Saved data entries:

Start of Block

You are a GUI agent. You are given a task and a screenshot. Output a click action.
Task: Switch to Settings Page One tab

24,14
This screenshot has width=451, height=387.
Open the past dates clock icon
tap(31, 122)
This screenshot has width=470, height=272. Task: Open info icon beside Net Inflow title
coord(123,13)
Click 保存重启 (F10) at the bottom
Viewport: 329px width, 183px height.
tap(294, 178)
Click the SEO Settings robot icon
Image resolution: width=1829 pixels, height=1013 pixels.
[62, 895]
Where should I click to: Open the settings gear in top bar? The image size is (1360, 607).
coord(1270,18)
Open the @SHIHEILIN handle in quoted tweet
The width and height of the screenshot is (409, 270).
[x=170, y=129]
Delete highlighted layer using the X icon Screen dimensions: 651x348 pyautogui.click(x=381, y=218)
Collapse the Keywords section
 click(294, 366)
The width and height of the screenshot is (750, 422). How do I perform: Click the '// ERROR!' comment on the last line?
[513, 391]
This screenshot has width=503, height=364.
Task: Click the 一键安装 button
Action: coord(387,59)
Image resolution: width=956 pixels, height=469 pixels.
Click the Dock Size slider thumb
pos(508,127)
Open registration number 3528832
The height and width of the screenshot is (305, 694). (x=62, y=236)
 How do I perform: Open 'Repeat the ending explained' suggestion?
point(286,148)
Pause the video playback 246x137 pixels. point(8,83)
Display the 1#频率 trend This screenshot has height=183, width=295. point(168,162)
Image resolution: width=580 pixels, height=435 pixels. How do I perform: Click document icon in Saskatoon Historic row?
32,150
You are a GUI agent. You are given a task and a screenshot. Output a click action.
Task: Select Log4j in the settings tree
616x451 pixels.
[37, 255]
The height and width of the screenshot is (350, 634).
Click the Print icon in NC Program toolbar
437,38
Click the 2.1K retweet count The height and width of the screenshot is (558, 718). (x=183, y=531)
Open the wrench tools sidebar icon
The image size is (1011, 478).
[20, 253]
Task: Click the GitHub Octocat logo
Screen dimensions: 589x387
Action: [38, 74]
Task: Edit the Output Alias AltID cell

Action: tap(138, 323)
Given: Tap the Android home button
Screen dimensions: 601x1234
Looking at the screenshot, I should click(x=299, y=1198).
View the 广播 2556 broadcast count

End of Block

▶ EXERCISE AIM
Word for word, set down all of the records above.

▶ FINISHED TASK
You are a GUI agent. You are given a task and a screenshot. Output a click action.
Task: Switch to Settings Page One tab

24,14
This screenshot has width=451, height=387.
Open the past dates clock icon
tap(31, 122)
This screenshot has width=470, height=272. Task: Open info icon beside Net Inflow title
coord(123,13)
Click 保存重启 (F10) at the bottom
Viewport: 329px width, 183px height.
tap(294, 178)
Click the SEO Settings robot icon
Image resolution: width=1829 pixels, height=1013 pixels.
[62, 895]
Where should I click to: Open the settings gear in top bar? The image size is (1360, 607).
coord(1270,18)
Open the @SHIHEILIN handle in quoted tweet
The width and height of the screenshot is (409, 270).
[x=170, y=129]
Delete highlighted layer using the X icon Screen dimensions: 651x348 pyautogui.click(x=381, y=218)
Collapse the Keywords section
 click(294, 366)
The width and height of the screenshot is (750, 422). How do I perform: Click the '// ERROR!' comment on the last line?
[513, 391]
This screenshot has width=503, height=364.
Task: Click the 一键安装 button
Action: coord(387,59)
Image resolution: width=956 pixels, height=469 pixels.
Click the Dock Size slider thumb
pos(508,127)
Open registration number 3528832
The height and width of the screenshot is (305, 694). (x=62, y=236)
 How do I perform: Open 'Repeat the ending explained' suggestion?
point(286,148)
Pause the video playback 246x137 pixels. point(8,83)
Display the 1#频率 trend This screenshot has height=183, width=295. point(168,162)
Image resolution: width=580 pixels, height=435 pixels. How do I perform: Click document icon in Saskatoon Historic row?
32,150
You are a GUI agent. You are given a task and a screenshot. Output a click action.
Task: Select Log4j in the settings tree
616x451 pixels.
[37, 255]
The height and width of the screenshot is (350, 634).
Click the Print icon in NC Program toolbar
437,38
Click the 2.1K retweet count The height and width of the screenshot is (558, 718). (x=183, y=531)
Open the wrench tools sidebar icon
The image size is (1011, 478).
[20, 253]
Task: Click the GitHub Octocat logo
Screen dimensions: 589x387
Action: [38, 74]
Task: Edit the Output Alias AltID cell

Action: tap(138, 323)
Given: Tap the Android home button
Screen dimensions: 601x1234
Looking at the screenshot, I should click(x=299, y=1198).
View the 广播 2556 broadcast count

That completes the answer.